À mon arrivée au logis, je fis part à mon associé de la confirmation de la nouvelle qu’il attendait avec grande hâte. Aussi content que moi du bonheur de nos deux camarades de malheur, il était infiniment plus désolé que moi de la différence de sort qui nous frappait : c’était tout naturel, il était époux et père d’une jeune famille qui pleurait son absence.

Un mois après, le paquet, qui tous les mois apportait la malle d’Angleterre, apporta cette fois le pardon de plus de la moitié des exilés canadiens, au nombre desquels se trouvait mon associé. Cette nouvelle nous combla tous de joie ; car c’était chose certaine pour les uns et c’était espoir pour les autres. Le lecteur sait que cet espoir ne fut trompé pour aucun de nous.

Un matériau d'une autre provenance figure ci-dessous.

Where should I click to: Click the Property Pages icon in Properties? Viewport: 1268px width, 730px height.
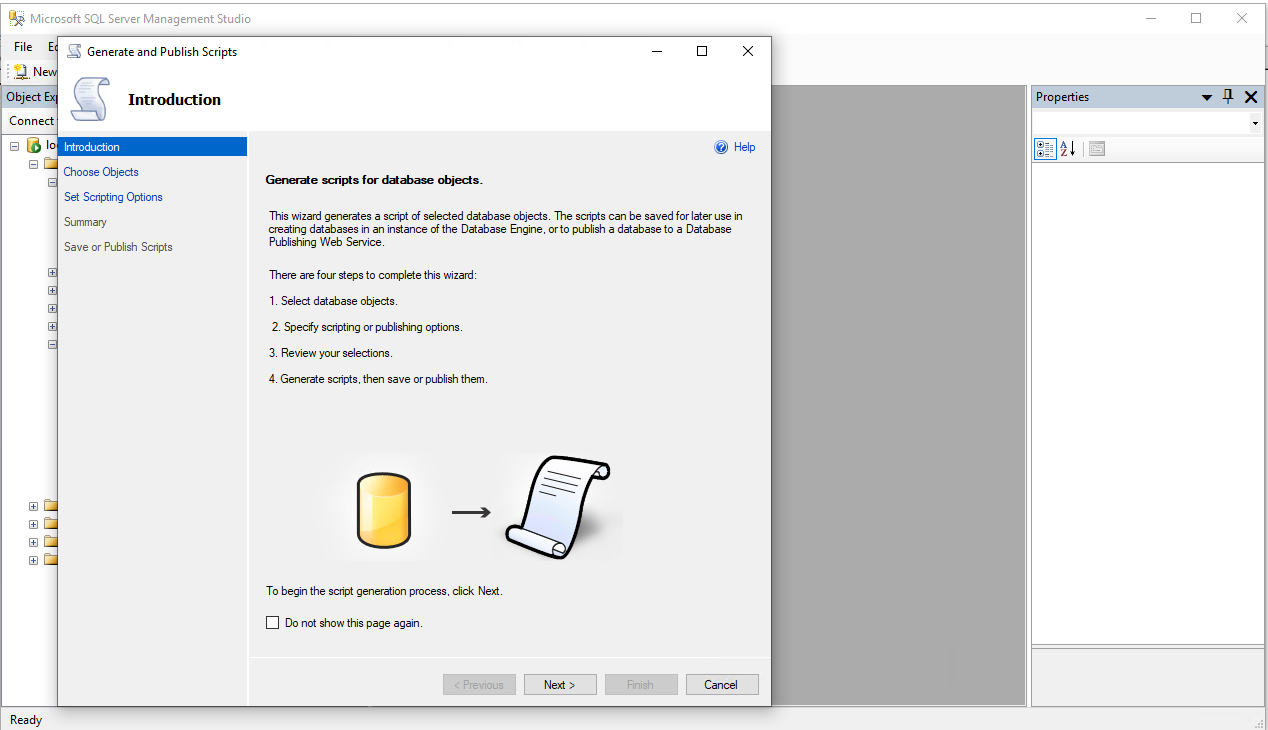point(1097,149)
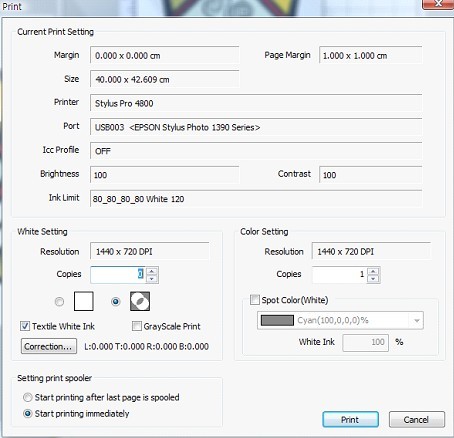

Rien, je le pense sincèrement, rien de terrestre n’eût pu nous engager à rester loin de notre pays ; ni la fortune, ni les honneurs. Nous avions faim et soif du pays natal, nous brûlions du désir de revenir au Canada, pour revoir nos familles, nos amis, pour revoir nos belles campagnes, pour saluer les cloches de nos paroisses, pour parler français et contempler le spectacle de nos bonnes mœurs canadiennes-françaises.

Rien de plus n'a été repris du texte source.